TASK DIRECTIONS: Recast the records below as a numbered list with one item per line. Skip blank lines and leave out the pictures.

######

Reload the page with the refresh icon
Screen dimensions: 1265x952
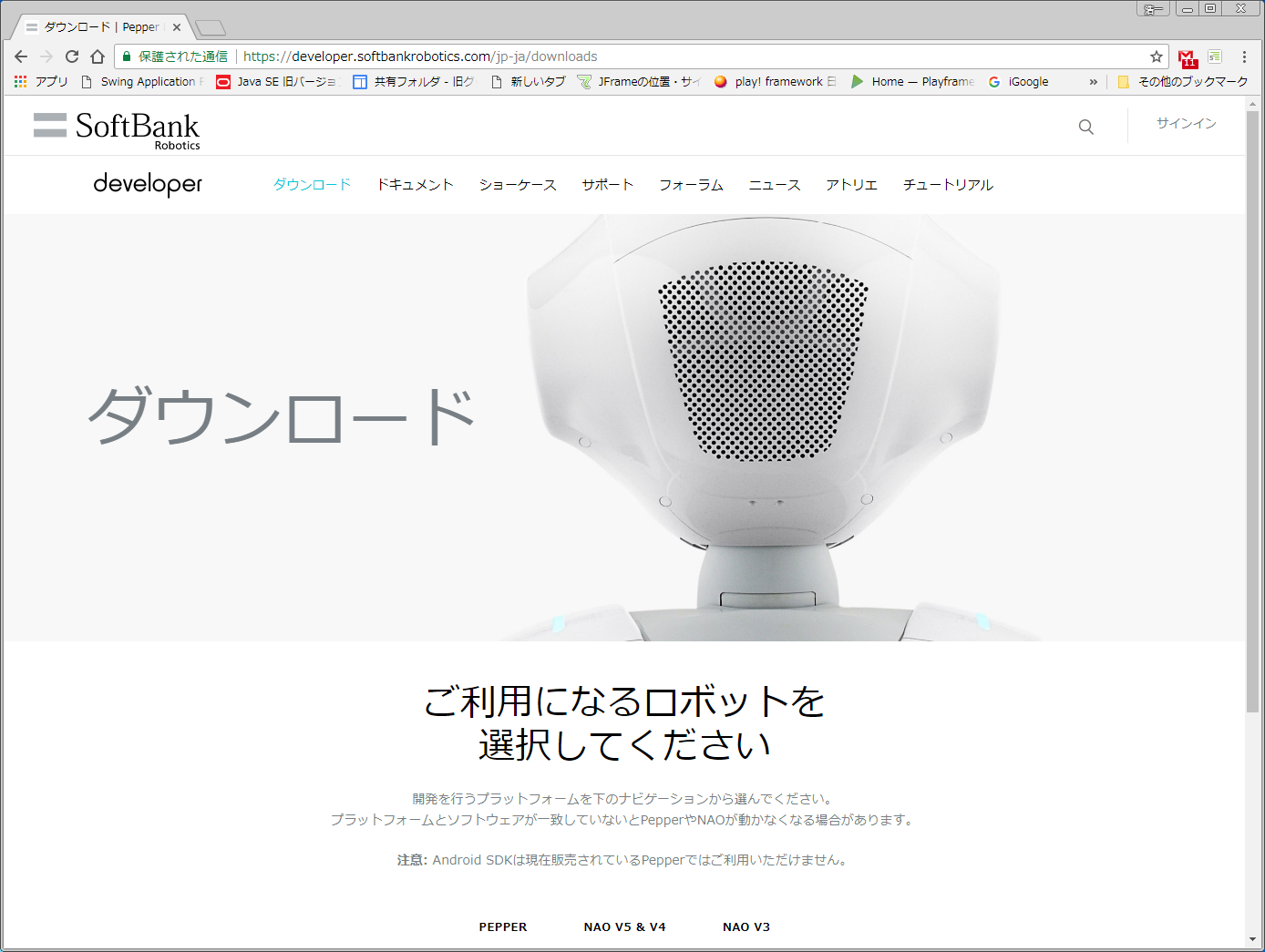pyautogui.click(x=72, y=56)
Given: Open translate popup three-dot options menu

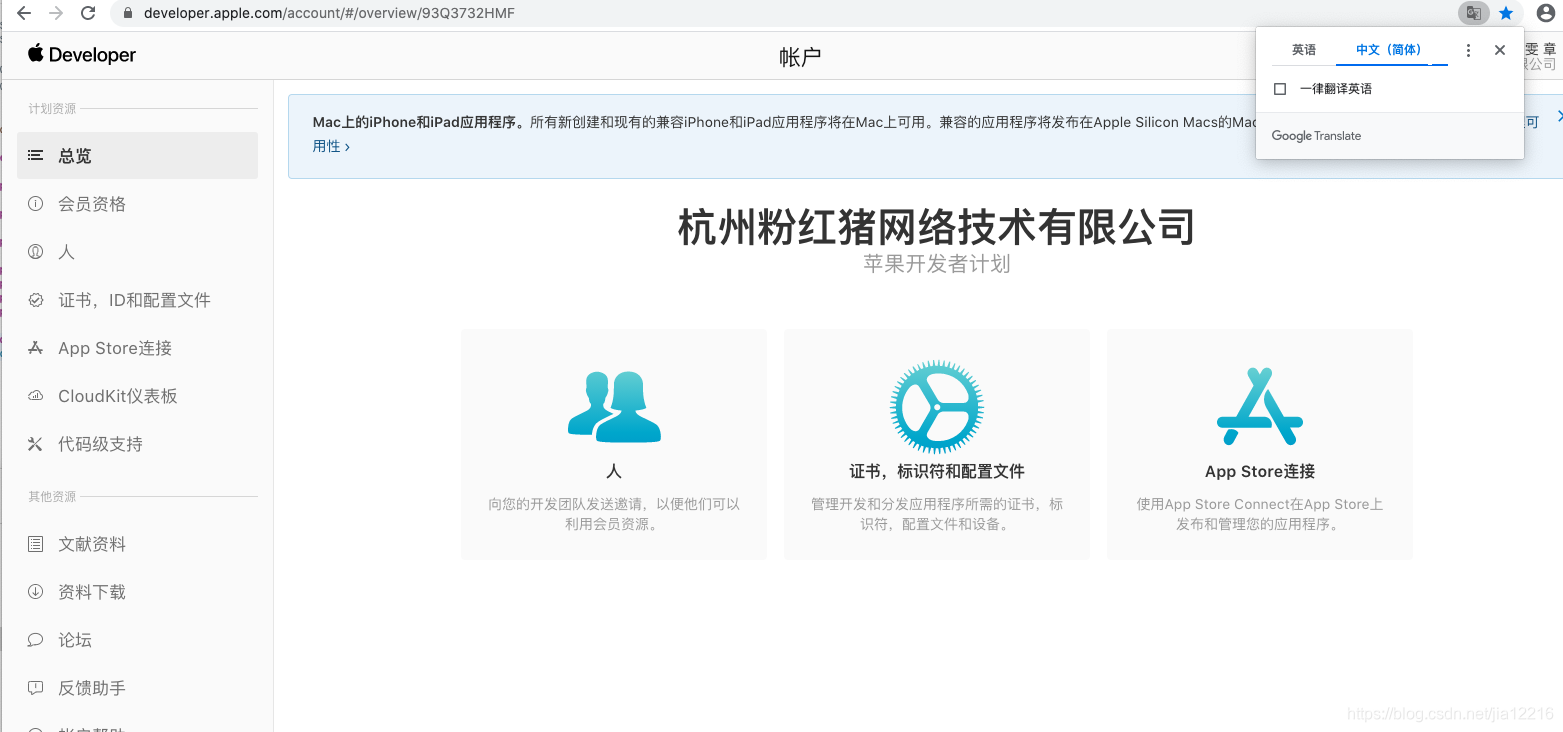Looking at the screenshot, I should pyautogui.click(x=1468, y=50).
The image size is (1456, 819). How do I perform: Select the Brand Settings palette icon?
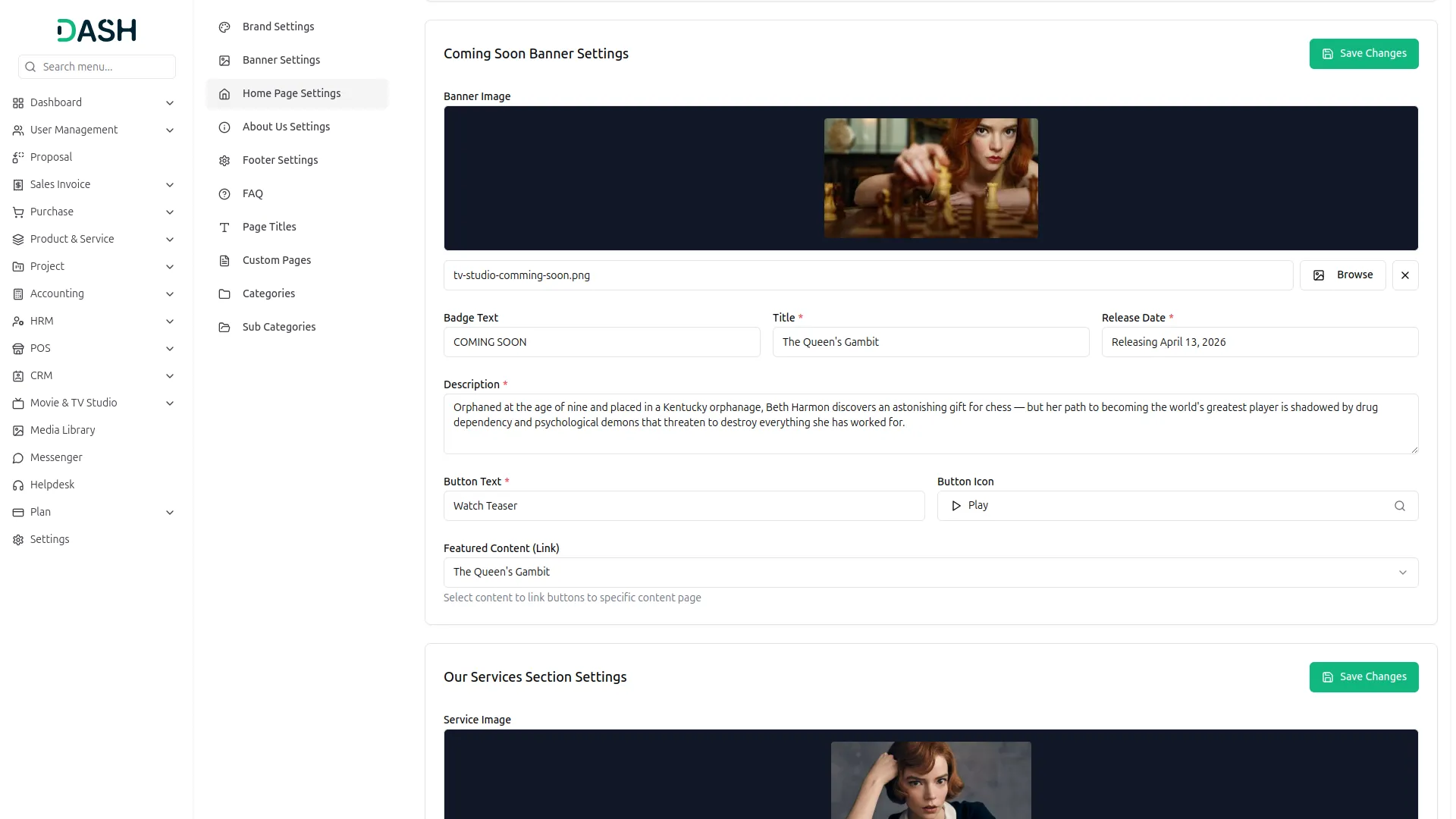coord(224,27)
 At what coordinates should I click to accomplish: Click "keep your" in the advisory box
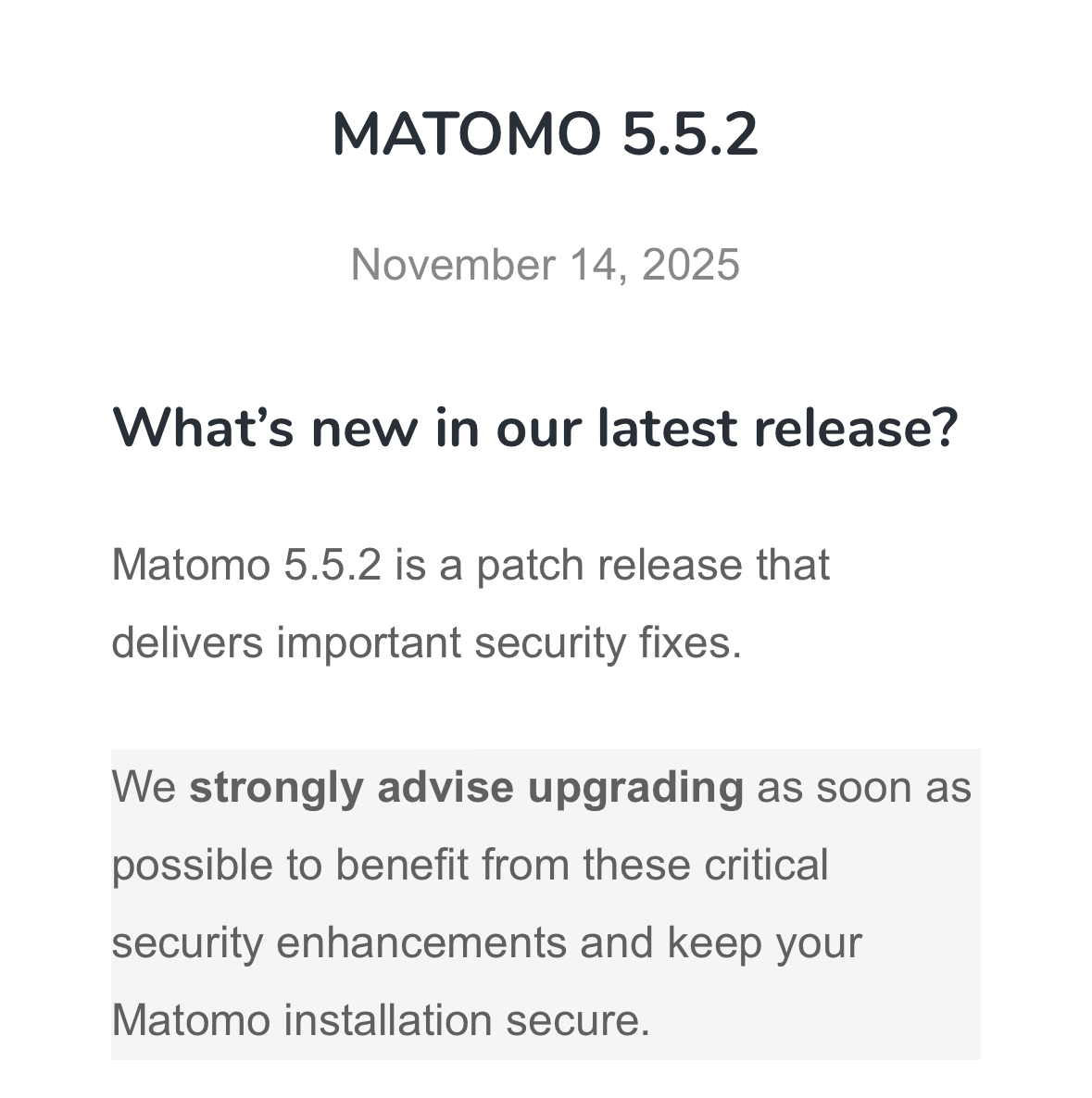pyautogui.click(x=764, y=942)
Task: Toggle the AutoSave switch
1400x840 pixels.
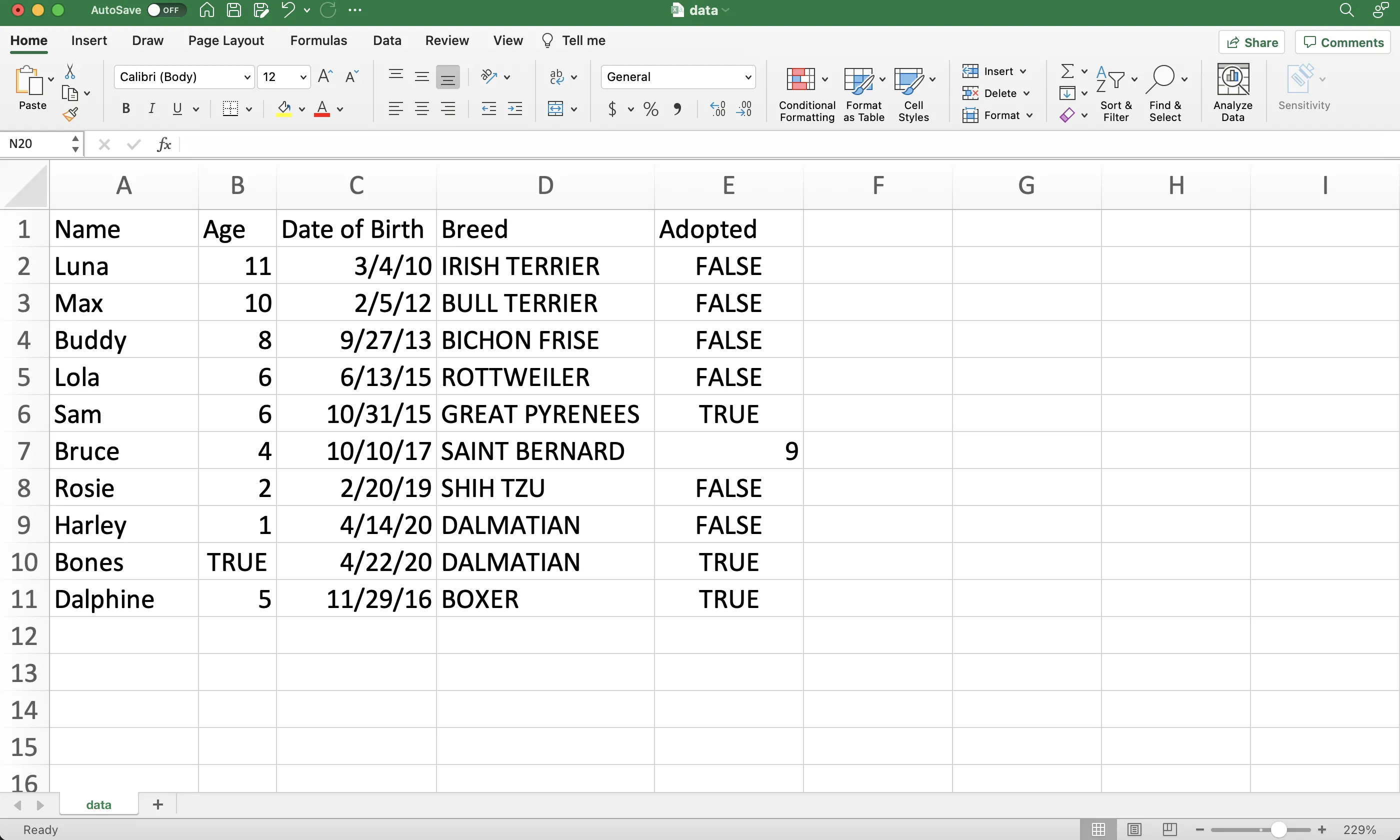Action: tap(164, 10)
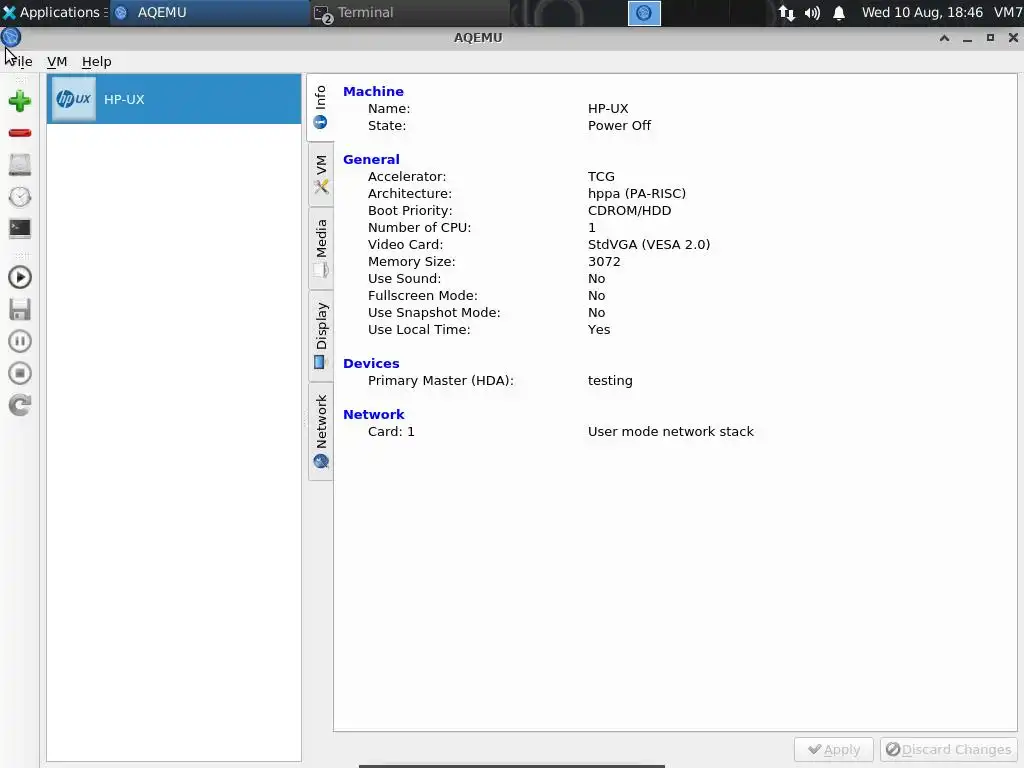Click the red minus delete VM icon

point(20,133)
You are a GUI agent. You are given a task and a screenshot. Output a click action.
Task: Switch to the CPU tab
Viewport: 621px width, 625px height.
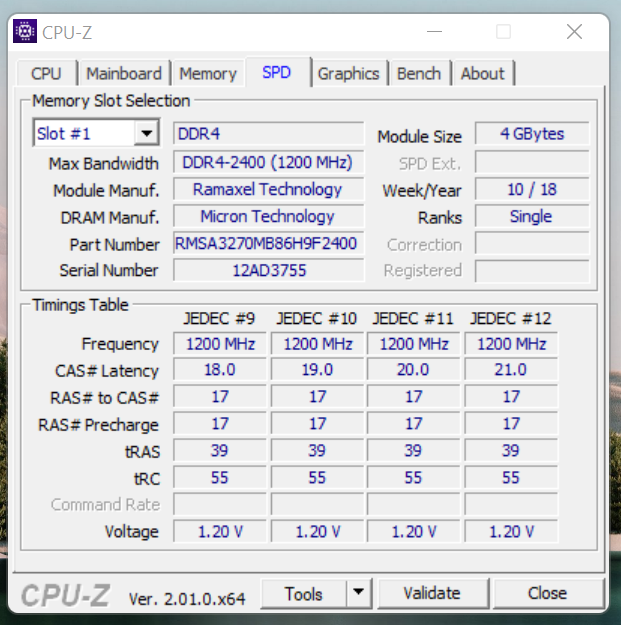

######

EXPECTED OUTPUT:
1. Reload the page with the refresh icon
2. Screen dimensions: 1265x952
3. pyautogui.click(x=72, y=56)
4. Given: Open translate popup three-dot options menu
5. Looking at the screenshot, I should pyautogui.click(x=1468, y=50).
6. The image size is (1456, 819). How do I perform: Select the Brand Settings palette icon?
7. coord(224,27)
8.  At what coordinates should I click to accomplish: Click "keep your" in the advisory box
9. pyautogui.click(x=764, y=942)
10. Task: Toggle the AutoSave switch
11. 1400x840 pixels.
12. Action: tap(164, 10)
13. Click the red minus delete VM icon
14. point(20,133)
15. You are a GUI agent. You are given a task and a screenshot. Output a click action.
16. Task: Switch to the CPU tab
17. Viewport: 621px width, 625px height.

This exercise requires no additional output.